Titan, the supercomputer that was awarded the number-one spot on the list of the world’s most powerful supercomputers Monday, was the result of a metamorphosis of its predecessor Jaguar. While being 10-times more powerful that Jaguar, Titan uses only 19% more power than its previous incarnation.

The supercomputer – belonging to the US Department of Energy’s (DoE’s) Oak Ridge National Laboratory (ORNL) in Oak Ridge, Tennessee – owes its energy efficiency gain to an atypical architecture, which uses graphics processing units (GPUs) to accelerate performance. GPUs – originally created to make video games run better – are slower than CPUs, but they can handle hundreds of calculations simultaneously, according to ORNL.

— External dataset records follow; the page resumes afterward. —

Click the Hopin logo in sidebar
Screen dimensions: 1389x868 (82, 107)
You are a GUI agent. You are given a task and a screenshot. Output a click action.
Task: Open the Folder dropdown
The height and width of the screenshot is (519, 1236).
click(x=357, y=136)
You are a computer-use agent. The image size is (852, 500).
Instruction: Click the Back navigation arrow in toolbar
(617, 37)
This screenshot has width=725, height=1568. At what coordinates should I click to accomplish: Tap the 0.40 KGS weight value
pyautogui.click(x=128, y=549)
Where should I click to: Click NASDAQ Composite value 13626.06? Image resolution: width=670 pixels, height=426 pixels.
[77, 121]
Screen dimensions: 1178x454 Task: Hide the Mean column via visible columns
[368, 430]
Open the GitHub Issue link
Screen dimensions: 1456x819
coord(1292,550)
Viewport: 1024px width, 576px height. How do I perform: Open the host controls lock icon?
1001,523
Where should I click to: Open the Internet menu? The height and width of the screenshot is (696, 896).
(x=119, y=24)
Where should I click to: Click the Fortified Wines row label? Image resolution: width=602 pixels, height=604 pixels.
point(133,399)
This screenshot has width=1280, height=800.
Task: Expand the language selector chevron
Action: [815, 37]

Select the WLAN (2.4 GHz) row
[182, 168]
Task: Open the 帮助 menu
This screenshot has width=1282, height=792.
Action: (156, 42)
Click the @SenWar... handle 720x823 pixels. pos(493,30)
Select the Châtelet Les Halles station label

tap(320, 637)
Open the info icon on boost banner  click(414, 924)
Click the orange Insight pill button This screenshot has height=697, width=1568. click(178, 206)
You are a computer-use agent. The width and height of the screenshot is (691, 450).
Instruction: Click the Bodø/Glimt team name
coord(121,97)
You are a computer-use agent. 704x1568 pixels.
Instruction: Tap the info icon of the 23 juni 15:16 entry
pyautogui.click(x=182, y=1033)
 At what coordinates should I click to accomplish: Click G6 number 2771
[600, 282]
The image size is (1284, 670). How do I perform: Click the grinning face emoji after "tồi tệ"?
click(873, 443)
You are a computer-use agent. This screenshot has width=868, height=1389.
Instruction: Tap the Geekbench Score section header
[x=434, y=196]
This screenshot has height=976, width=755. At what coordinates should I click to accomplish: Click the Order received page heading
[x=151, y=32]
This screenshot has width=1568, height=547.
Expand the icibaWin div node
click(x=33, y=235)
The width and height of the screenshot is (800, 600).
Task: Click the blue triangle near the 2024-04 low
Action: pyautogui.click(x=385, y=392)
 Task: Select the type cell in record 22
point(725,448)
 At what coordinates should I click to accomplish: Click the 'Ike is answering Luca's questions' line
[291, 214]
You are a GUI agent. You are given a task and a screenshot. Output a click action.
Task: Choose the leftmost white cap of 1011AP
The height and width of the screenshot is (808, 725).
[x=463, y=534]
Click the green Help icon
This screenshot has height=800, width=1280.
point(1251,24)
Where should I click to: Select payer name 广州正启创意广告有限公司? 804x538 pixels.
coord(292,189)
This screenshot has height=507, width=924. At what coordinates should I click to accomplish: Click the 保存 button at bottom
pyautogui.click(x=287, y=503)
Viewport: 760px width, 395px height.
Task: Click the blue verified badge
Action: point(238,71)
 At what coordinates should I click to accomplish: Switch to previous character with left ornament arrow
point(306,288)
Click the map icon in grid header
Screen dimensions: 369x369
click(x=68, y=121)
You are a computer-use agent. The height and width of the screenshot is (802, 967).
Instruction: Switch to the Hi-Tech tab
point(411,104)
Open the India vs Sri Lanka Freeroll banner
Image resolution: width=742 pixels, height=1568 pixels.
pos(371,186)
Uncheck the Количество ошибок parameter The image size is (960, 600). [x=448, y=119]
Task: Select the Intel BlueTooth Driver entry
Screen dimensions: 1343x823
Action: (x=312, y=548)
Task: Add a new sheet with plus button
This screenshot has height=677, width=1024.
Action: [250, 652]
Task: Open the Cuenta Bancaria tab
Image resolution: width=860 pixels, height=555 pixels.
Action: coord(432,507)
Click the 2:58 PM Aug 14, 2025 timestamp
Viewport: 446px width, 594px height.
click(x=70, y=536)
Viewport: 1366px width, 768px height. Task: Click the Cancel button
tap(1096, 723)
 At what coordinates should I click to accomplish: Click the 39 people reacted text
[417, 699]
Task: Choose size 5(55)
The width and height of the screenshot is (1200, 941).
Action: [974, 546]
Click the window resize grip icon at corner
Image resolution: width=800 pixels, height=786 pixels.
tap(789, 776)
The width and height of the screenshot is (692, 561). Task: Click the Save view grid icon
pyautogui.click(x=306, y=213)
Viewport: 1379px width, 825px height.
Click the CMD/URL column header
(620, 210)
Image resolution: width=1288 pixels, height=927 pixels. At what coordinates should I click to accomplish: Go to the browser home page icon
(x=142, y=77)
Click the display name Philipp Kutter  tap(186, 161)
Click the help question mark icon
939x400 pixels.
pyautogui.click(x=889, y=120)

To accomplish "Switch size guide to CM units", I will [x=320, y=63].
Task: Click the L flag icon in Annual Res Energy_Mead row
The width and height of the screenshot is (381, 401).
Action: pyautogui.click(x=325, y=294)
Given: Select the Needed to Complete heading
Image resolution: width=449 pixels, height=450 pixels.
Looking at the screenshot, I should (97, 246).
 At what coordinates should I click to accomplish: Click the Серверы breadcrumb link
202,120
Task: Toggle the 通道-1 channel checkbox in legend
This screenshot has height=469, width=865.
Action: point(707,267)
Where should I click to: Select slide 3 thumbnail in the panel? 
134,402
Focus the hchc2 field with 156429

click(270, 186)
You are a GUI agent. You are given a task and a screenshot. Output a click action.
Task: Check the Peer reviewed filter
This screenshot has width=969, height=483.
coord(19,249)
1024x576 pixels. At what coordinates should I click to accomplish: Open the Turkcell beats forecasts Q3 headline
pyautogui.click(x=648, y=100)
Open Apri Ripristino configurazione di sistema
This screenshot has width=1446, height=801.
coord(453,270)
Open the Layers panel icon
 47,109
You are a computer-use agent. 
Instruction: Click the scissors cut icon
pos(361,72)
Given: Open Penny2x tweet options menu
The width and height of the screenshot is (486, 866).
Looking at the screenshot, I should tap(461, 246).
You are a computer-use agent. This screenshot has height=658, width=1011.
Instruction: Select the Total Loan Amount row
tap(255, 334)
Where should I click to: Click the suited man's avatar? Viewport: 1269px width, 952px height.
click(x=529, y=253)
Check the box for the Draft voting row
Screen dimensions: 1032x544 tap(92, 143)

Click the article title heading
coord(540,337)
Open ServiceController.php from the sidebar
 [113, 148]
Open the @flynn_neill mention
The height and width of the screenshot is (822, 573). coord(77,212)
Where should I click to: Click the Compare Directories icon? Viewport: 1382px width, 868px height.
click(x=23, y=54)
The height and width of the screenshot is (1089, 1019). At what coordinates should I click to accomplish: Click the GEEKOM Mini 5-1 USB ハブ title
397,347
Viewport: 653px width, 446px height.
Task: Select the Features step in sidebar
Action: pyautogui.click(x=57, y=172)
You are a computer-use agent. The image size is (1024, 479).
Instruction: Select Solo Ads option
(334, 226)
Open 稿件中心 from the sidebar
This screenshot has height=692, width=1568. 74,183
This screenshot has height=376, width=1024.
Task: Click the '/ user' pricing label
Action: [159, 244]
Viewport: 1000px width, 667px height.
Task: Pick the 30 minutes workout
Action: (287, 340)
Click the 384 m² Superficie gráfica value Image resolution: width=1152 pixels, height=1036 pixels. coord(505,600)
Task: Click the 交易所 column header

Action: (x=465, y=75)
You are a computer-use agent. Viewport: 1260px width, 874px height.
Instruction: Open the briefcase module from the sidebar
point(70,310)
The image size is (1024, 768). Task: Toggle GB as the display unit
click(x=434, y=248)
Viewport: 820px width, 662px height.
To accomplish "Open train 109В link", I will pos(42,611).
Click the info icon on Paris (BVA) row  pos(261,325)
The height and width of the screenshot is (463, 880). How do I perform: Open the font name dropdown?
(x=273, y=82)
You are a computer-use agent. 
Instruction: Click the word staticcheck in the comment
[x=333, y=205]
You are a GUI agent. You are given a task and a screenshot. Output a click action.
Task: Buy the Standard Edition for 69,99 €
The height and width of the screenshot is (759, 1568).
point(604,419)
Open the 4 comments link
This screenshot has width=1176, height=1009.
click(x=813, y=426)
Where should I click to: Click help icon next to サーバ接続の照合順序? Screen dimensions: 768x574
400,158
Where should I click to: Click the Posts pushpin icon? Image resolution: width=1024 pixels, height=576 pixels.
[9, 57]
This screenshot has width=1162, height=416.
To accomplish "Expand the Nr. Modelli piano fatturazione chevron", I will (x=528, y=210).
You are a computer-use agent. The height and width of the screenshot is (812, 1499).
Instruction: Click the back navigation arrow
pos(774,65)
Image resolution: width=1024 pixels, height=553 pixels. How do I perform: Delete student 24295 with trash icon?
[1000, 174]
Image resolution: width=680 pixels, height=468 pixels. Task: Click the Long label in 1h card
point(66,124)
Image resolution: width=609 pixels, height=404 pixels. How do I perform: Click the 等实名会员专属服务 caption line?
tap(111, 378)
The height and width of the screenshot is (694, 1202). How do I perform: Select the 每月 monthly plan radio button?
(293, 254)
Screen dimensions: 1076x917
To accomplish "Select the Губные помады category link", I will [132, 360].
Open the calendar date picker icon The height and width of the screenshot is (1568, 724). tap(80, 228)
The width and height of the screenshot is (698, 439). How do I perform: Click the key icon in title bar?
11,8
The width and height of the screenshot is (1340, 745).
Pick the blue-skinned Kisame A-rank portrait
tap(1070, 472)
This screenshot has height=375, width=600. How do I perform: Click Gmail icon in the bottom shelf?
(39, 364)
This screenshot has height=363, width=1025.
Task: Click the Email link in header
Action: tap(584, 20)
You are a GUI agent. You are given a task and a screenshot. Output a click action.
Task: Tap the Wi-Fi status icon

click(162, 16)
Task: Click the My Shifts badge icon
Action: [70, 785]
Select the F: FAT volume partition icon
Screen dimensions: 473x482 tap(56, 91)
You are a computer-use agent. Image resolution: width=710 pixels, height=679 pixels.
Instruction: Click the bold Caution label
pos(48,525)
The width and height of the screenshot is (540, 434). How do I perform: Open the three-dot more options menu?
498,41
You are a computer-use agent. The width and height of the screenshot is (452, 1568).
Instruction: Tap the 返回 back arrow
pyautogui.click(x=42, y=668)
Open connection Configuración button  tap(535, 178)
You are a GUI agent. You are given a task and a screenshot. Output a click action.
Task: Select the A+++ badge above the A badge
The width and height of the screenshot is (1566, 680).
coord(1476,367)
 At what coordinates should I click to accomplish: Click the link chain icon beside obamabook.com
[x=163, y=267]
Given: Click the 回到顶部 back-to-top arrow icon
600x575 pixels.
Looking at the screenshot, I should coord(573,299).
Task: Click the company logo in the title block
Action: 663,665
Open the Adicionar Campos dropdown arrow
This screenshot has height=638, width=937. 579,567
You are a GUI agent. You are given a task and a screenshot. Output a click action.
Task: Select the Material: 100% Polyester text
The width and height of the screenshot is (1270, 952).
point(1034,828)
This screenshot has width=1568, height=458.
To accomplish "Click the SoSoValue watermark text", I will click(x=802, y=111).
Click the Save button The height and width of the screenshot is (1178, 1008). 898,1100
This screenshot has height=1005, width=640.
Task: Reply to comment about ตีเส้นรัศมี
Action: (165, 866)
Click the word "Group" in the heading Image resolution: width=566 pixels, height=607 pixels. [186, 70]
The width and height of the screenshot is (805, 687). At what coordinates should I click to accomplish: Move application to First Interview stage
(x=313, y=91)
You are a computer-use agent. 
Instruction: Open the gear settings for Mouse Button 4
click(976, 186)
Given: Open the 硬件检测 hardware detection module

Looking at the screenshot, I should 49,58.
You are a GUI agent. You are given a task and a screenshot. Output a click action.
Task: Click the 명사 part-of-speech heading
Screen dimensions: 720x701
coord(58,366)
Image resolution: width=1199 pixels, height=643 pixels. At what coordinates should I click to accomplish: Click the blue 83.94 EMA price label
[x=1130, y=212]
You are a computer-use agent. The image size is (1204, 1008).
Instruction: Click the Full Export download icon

Titan, a Cray XK7 system, still has about 300,000 CPU cores, which it uses to guide simulations. But every node with a 16-core AMD Opteron 6200-series processor also has an Nvidia Tesla K20X GPU accelerator, doing the “heavy lifting”.

To get to the top of the new Top500 list (the regularly updated list of 500 most powerful computers), the system reached a speed of 17.59 petaflops. Theoretically, it can reach 27 petaflops (or 27 quadrillion calculations per second) using about 9MW of electricity.

Titan shares a data center with other supercomputers in a building designed to handle 25MW of power. Buddy Bland, project director of ORNL’s Leadership Computing Facility (the data center), said the facility’s electrical infrastructure had to be upgraded to accommodate the increase in power Titan required.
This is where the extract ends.